**Prompt:**
Please retype the records that appear below, exactly and in full.

⟨

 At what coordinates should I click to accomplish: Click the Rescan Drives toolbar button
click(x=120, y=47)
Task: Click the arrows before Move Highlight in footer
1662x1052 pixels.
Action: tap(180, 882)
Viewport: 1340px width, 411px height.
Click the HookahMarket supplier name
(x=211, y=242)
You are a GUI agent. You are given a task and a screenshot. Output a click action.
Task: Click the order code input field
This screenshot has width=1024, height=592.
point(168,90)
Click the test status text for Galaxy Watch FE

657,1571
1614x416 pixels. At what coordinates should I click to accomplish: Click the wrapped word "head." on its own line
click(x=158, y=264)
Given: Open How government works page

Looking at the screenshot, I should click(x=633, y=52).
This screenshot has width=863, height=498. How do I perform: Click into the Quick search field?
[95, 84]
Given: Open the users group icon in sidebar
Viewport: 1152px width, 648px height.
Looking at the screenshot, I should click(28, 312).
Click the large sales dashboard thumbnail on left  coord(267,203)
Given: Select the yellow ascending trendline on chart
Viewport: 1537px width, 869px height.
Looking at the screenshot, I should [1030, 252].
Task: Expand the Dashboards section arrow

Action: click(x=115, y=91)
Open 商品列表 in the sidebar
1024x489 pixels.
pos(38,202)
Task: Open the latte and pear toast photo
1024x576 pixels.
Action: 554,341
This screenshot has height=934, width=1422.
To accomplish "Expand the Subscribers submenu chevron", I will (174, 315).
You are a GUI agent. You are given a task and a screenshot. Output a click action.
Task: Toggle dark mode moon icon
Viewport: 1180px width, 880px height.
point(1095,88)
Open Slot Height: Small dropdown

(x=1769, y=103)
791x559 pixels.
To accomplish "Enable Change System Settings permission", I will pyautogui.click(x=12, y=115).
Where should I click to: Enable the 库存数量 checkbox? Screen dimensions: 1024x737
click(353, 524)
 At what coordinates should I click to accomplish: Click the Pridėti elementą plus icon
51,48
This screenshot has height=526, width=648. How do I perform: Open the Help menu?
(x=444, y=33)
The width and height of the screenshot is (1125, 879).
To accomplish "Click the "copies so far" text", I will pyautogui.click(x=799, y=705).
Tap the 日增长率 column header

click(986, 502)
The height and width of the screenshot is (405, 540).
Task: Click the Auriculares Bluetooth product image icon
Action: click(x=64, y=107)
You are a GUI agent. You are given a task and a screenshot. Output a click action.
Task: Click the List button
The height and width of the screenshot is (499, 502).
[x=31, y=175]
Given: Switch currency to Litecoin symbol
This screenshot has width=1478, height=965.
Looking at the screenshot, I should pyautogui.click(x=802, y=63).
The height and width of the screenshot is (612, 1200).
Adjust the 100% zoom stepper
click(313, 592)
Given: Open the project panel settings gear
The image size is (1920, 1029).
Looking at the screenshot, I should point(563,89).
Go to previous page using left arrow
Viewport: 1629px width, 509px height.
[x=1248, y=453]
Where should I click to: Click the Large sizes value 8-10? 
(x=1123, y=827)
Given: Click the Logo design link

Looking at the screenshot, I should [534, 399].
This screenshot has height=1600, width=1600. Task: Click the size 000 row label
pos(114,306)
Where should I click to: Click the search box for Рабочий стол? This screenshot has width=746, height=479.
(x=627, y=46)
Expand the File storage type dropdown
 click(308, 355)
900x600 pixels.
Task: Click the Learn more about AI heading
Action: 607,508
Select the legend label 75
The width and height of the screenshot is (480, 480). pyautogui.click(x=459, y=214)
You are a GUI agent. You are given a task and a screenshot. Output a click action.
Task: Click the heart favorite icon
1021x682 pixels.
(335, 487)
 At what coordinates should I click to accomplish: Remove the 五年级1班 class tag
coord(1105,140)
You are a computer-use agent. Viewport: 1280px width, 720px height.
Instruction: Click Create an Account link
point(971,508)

⟩

**Task output:**
 At what coordinates should I click to accomplish: Click the Rescan Drives toolbar button
click(x=120, y=47)
Task: Click the arrows before Move Highlight in footer
1662x1052 pixels.
Action: tap(180, 882)
Viewport: 1340px width, 411px height.
Click the HookahMarket supplier name
(x=211, y=242)
You are a GUI agent. You are given a task and a screenshot. Output a click action.
Task: Click the order code input field
This screenshot has width=1024, height=592.
point(168,90)
Click the test status text for Galaxy Watch FE

657,1571
1614x416 pixels. At what coordinates should I click to accomplish: Click the wrapped word "head." on its own line
click(x=158, y=264)
Given: Open How government works page

Looking at the screenshot, I should click(x=633, y=52).
This screenshot has width=863, height=498. How do I perform: Click into the Quick search field?
[95, 84]
Given: Open the users group icon in sidebar
Viewport: 1152px width, 648px height.
Looking at the screenshot, I should click(28, 312).
Click the large sales dashboard thumbnail on left  coord(267,203)
Given: Select the yellow ascending trendline on chart
Viewport: 1537px width, 869px height.
Looking at the screenshot, I should [1030, 252].
Task: Expand the Dashboards section arrow

Action: click(x=115, y=91)
Open 商品列表 in the sidebar
1024x489 pixels.
pos(38,202)
Task: Open the latte and pear toast photo
1024x576 pixels.
Action: 554,341
This screenshot has height=934, width=1422.
To accomplish "Expand the Subscribers submenu chevron", I will (174, 315).
You are a GUI agent. You are given a task and a screenshot. Output a click action.
Task: Toggle dark mode moon icon
Viewport: 1180px width, 880px height.
point(1095,88)
Open Slot Height: Small dropdown

(x=1769, y=103)
791x559 pixels.
To accomplish "Enable Change System Settings permission", I will pyautogui.click(x=12, y=115).
Where should I click to: Enable the 库存数量 checkbox? Screen dimensions: 1024x737
click(353, 524)
 At what coordinates should I click to accomplish: Click the Pridėti elementą plus icon
51,48
This screenshot has height=526, width=648. How do I perform: Open the Help menu?
(x=444, y=33)
The width and height of the screenshot is (1125, 879).
To accomplish "Click the "copies so far" text", I will pyautogui.click(x=799, y=705).
Tap the 日增长率 column header

click(986, 502)
The height and width of the screenshot is (405, 540).
Task: Click the Auriculares Bluetooth product image icon
Action: click(x=64, y=107)
You are a GUI agent. You are given a task and a screenshot. Output a click action.
Task: Click the List button
The height and width of the screenshot is (499, 502).
[x=31, y=175]
Given: Switch currency to Litecoin symbol
This screenshot has width=1478, height=965.
Looking at the screenshot, I should pyautogui.click(x=802, y=63).
The height and width of the screenshot is (612, 1200).
Adjust the 100% zoom stepper
click(313, 592)
Given: Open the project panel settings gear
The image size is (1920, 1029).
Looking at the screenshot, I should point(563,89).
Go to previous page using left arrow
Viewport: 1629px width, 509px height.
[x=1248, y=453]
Where should I click to: Click the Large sizes value 8-10? 
(x=1123, y=827)
Given: Click the Logo design link

Looking at the screenshot, I should [534, 399].
This screenshot has height=1600, width=1600. Task: Click the size 000 row label
pos(114,306)
Where should I click to: Click the search box for Рабочий стол? This screenshot has width=746, height=479.
(x=627, y=46)
Expand the File storage type dropdown
 click(308, 355)
900x600 pixels.
Task: Click the Learn more about AI heading
Action: 607,508
Select the legend label 75
The width and height of the screenshot is (480, 480). pyautogui.click(x=459, y=214)
You are a GUI agent. You are given a task and a screenshot. Output a click action.
Task: Click the heart favorite icon
1021x682 pixels.
(335, 487)
 At what coordinates should I click to accomplish: Remove the 五年级1班 class tag
coord(1105,140)
You are a computer-use agent. Viewport: 1280px width, 720px height.
Instruction: Click Create an Account link
point(971,508)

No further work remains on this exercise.